Opleiding en richtlijn
Voor een verdere verbetering van de intensieve zorg voor de hemato-oncologische patiënt is het volgens Van Vliet van belang dat verpleegkundigen, hematologen en intensivisten nog nauwgezetter samenwerken en van elkaar leren. “Ik heb zelf bijvoorbeeld lesgegeven aan IC-verpleegkundigen in opleiding. Daarnaast heb ik samen met een IC-verpleegkundige die ervaring heeft met de hematologie lesgegeven tijdens de opleiding van hematologieverpleegkundigen. Het is goed om af en toe bij elkaar in de keuken te kijken en begrip voor elkaars deskundigheid en manier van werken te kweken. Het verbetert de samenwerking en uiteindelijk de zorg voor de patiënt als je elkaar gemakkelijker weet te vinden”, aldus Van Vliet.

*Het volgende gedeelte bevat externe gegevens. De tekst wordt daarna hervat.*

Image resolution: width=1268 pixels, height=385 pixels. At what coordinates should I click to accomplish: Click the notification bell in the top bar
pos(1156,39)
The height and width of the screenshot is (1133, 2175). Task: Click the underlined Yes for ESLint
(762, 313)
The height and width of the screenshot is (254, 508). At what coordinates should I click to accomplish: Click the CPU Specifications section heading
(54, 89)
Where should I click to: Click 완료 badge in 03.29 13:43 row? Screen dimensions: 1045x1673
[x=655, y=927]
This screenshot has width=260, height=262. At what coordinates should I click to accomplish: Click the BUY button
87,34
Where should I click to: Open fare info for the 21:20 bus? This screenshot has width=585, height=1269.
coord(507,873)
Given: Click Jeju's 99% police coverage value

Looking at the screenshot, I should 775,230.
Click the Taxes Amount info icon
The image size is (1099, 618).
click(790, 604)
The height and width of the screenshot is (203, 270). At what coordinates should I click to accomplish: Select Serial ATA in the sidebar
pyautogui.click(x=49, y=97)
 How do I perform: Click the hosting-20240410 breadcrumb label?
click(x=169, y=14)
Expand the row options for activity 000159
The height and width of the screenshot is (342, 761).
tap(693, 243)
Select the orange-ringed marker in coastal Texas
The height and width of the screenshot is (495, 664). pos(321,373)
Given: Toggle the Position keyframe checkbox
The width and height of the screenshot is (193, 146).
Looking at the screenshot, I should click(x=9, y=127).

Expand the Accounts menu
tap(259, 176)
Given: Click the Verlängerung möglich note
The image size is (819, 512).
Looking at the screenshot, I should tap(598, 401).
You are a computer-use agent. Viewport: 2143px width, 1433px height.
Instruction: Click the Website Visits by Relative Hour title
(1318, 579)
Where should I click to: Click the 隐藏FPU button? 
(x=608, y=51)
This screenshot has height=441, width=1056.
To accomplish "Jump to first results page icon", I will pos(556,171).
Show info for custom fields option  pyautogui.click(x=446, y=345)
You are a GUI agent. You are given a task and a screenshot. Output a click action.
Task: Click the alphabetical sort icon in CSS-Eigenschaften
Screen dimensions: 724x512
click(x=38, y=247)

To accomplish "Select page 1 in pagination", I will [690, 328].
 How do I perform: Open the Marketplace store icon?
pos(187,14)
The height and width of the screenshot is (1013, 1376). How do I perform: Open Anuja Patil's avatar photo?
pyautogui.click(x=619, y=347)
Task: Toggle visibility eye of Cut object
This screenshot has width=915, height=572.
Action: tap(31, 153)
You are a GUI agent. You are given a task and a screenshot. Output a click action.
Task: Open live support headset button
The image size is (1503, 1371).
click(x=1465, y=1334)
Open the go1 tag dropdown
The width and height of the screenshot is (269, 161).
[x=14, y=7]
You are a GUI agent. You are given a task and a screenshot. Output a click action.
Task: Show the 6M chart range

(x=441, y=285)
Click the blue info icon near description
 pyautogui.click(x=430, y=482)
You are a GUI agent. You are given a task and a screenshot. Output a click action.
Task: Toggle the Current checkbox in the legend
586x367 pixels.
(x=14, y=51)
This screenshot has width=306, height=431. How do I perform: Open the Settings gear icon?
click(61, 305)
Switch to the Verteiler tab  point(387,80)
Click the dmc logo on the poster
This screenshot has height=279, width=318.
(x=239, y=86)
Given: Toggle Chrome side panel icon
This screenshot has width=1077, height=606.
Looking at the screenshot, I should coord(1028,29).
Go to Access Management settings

Momenteel wordt vanuit de stichting Hemato-Oncologie voor Volwassenen Nederland (HOVON) en de Nederlandse Vereniging voor Intensive Care (NVIC) een landelijke richtlijn over de plaatsing en behandeling van de hemato-oncologische patiënt op een IC afgerond. Deze richtlijn moet onder andere leiden tot een betere omschrijving en implementatie van best supportive care voor de hemato-oncologische patiënt. Een eerste concept wordt binnenkort verwacht.
Referenties
1. Van Vliet M, et al. Eur J Cancer Care 2011;20:679-85.
2. Azoulay E, et al. Crit Care Med 2001;29:519-25.
3. Nationale Intensive Care Evaluatie (NICE). Te raadplegen via stichting-nice.nl
4. Van Vliet M, et al. PLoS One 2014;9:e87779.